What the exercise asks: Rewrite the rows from the line containing "This screenshot has width=1310, height=737." through the line containing "click(114, 39)", changing "editor tab" to "file tab" and leaving everything else unchanged.

Data extracted from a collection:
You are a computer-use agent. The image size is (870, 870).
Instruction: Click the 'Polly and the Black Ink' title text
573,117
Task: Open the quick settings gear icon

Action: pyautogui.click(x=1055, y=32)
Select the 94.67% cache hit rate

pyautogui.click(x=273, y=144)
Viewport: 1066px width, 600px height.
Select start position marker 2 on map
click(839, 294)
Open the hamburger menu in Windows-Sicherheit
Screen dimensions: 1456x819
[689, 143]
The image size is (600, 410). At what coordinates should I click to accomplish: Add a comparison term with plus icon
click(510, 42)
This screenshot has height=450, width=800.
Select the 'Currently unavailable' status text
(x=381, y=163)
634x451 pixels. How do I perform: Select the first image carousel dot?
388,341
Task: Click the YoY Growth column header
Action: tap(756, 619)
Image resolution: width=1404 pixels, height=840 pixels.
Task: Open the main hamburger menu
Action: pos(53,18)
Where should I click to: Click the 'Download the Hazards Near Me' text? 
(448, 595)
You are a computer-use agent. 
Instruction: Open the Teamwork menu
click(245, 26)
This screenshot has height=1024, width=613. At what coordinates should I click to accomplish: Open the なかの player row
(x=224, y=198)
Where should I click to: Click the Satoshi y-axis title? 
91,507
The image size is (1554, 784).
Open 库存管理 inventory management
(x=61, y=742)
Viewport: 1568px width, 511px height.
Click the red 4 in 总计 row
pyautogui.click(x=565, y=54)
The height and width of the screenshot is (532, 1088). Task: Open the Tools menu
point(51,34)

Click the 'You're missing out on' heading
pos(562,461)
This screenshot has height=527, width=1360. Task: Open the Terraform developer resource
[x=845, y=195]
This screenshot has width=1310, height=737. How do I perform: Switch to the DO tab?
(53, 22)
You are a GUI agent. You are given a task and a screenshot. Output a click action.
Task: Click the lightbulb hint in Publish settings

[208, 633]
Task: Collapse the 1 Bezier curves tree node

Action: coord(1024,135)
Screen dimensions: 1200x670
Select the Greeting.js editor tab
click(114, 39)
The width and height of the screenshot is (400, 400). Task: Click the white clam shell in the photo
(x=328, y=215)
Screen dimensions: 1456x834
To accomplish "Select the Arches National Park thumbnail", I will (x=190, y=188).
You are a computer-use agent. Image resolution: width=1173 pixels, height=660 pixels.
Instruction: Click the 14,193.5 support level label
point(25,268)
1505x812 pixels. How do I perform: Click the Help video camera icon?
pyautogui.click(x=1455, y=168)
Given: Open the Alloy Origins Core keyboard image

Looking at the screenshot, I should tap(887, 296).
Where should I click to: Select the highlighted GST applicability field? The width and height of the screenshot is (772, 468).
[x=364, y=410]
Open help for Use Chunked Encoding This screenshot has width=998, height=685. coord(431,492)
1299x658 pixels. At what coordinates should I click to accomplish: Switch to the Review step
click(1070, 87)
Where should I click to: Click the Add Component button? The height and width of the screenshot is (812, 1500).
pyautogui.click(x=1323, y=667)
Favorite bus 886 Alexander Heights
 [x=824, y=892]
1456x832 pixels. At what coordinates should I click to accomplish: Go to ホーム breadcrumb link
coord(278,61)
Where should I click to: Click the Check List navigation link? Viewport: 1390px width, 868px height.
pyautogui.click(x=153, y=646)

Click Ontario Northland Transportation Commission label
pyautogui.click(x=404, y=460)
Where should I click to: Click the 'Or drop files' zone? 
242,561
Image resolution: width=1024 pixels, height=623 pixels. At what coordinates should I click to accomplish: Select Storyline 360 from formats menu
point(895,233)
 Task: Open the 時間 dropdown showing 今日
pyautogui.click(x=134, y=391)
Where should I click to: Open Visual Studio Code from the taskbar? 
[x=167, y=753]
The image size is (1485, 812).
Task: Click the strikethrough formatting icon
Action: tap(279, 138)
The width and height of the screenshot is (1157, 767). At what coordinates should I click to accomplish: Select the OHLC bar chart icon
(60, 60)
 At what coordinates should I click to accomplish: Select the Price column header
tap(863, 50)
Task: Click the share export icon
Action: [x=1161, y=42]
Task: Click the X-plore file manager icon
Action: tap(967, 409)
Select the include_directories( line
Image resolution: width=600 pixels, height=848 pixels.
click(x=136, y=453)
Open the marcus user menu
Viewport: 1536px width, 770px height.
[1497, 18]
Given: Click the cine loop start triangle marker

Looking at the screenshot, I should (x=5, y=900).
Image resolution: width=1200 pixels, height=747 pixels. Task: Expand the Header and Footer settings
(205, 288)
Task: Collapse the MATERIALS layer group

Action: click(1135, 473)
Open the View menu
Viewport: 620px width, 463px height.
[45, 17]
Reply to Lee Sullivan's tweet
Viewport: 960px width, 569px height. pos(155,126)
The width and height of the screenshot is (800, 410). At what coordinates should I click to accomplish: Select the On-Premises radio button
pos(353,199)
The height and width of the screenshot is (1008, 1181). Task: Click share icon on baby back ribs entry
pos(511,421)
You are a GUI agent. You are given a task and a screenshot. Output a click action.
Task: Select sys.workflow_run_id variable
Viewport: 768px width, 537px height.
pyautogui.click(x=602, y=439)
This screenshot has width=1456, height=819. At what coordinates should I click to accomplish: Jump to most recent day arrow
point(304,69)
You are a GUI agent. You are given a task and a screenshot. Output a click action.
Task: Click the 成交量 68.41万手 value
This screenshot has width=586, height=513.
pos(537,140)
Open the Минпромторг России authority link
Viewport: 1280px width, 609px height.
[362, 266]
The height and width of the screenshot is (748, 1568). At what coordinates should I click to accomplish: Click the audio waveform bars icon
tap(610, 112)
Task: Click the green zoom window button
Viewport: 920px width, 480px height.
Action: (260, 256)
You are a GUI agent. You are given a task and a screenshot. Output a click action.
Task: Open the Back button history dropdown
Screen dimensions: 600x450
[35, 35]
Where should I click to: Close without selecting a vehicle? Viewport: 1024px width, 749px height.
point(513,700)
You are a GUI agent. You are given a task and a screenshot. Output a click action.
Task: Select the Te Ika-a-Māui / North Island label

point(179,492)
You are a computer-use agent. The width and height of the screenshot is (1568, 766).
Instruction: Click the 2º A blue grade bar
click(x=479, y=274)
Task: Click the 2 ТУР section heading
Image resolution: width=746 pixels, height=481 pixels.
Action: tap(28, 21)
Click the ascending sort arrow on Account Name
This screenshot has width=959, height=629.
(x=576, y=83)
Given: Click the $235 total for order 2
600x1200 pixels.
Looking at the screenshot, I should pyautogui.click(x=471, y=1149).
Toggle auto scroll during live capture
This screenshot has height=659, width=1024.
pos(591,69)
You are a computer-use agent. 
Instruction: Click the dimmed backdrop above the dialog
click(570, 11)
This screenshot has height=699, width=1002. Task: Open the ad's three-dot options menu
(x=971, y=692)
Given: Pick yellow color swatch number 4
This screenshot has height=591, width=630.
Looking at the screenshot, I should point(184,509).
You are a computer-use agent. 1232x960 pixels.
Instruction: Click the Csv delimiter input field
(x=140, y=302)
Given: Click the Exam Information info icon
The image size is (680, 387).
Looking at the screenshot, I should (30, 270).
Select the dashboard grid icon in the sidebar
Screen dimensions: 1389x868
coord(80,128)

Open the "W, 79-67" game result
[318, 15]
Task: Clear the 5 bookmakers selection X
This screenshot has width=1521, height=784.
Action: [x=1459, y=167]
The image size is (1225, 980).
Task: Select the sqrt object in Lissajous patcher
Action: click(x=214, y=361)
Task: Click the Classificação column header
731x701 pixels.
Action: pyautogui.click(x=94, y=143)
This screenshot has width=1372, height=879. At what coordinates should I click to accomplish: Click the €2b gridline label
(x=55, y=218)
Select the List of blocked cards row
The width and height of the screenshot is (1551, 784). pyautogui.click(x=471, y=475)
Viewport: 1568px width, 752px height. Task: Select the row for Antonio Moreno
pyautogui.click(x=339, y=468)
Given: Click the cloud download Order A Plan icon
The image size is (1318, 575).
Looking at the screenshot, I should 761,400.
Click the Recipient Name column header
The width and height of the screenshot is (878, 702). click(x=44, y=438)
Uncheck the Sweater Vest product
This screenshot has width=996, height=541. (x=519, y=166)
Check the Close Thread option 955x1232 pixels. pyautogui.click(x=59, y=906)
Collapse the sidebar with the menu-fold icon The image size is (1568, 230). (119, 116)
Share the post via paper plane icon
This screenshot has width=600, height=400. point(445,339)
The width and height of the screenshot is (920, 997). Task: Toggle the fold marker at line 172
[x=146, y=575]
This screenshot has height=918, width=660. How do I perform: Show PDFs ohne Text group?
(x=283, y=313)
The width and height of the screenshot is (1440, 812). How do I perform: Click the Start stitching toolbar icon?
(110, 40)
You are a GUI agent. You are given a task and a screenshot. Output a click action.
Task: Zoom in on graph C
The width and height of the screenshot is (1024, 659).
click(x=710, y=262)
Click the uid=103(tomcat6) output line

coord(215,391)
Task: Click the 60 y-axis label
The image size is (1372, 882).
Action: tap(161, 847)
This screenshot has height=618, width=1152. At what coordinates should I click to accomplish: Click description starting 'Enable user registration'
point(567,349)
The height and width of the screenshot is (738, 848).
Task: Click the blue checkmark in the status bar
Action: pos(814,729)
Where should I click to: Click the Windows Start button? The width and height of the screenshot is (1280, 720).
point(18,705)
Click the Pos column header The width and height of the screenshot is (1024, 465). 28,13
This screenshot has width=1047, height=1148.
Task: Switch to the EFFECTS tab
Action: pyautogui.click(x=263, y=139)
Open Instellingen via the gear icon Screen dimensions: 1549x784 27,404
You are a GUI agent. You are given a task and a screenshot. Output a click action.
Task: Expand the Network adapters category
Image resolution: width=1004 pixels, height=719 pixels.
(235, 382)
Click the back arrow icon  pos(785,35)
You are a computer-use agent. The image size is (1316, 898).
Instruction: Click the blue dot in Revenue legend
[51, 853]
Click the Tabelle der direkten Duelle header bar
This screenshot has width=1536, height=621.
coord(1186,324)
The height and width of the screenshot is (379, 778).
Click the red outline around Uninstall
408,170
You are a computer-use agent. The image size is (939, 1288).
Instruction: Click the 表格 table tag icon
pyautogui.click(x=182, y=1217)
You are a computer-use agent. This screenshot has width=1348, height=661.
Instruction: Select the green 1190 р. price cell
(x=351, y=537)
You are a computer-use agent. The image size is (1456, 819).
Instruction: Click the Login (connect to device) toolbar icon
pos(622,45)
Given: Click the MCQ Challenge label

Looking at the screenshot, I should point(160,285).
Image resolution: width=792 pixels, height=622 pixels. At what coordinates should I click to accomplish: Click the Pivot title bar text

Answer to this task:
This screenshot has width=1310, height=737. How do I perform: Switch to the DO tab?
(53, 22)
You are a GUI agent. You are given a task and a screenshot. Output a click action.
Task: Click the lightbulb hint in Publish settings

[208, 633]
Task: Collapse the 1 Bezier curves tree node

Action: coord(1024,135)
Screen dimensions: 1200x670
Select the Greeting.js file tab
click(114, 39)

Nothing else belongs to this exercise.